Marasme chez Orchestra : de graves accusations visent le Tribunal de Commerce

Le Poing Publié le 2 juin 2020 à 19:50

L’offre de cession de l’actuel patron de l’entreprise a-t-elle été abusivement favorisée ? L’avocat des salariés parle de « mascarade » et d’un « vrai scandale judiciaire »

Pierre Mestre pourra-t-il continuer de diriger la société Orchestra, naguère présentée comme success-story de l’économie montpelliéraine, mais aujourd’hui en totale déconfiture ? Créée en 1995, rattachée à Prémaman, Orchestra est spécialisée dans le vêtement pour enfants et la puériculture. Elle a compté jusqu’à trois mille huit cent salariés, essentiellement en France et en Suisse, et un réseau de cinq cents magasins, dont quatre-vingt mégastores.

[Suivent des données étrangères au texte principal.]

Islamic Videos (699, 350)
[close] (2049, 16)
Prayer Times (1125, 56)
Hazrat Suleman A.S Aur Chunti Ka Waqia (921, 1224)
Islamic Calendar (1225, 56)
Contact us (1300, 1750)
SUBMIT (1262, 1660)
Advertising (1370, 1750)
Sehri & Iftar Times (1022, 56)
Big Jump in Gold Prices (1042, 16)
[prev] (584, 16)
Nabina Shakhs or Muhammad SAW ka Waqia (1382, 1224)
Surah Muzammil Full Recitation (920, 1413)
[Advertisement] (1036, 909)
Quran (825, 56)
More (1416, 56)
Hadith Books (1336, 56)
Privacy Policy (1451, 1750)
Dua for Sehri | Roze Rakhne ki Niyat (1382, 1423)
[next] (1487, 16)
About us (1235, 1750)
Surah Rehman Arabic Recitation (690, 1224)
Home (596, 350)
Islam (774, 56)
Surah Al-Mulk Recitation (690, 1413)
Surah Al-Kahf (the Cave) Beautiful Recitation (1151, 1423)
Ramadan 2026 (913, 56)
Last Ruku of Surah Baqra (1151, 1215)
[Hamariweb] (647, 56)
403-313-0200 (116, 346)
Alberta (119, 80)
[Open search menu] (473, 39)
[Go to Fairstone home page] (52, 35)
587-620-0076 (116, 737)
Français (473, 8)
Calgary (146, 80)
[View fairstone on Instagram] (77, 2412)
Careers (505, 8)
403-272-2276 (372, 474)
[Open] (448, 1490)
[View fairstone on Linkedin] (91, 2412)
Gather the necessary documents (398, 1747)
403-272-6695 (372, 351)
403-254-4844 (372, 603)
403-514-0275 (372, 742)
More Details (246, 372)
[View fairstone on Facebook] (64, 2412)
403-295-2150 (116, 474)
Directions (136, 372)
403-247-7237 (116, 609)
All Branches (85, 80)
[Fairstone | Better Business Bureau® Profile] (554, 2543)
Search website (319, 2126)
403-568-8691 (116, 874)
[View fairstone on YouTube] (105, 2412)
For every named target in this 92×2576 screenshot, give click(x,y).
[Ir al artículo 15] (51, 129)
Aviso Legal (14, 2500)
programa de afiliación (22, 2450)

Avec vingt-cinq employés à son siège montpelliérain, elle compte aussi un important entrepôt à Saint-Aunès (plus de cent emplois sur trois mille mètres carrés) et un autre, plus réduit, à Saint-Jean-de-Védas. Derrière cette expansion record, voici déjà quelques années que des alertes ont été lancées (notamment par nos confrères du d’Oc), quant à des méthodes de management aussi détestables pour les salariés, qu’erratiques et hasardeuses sur le plan stratégique.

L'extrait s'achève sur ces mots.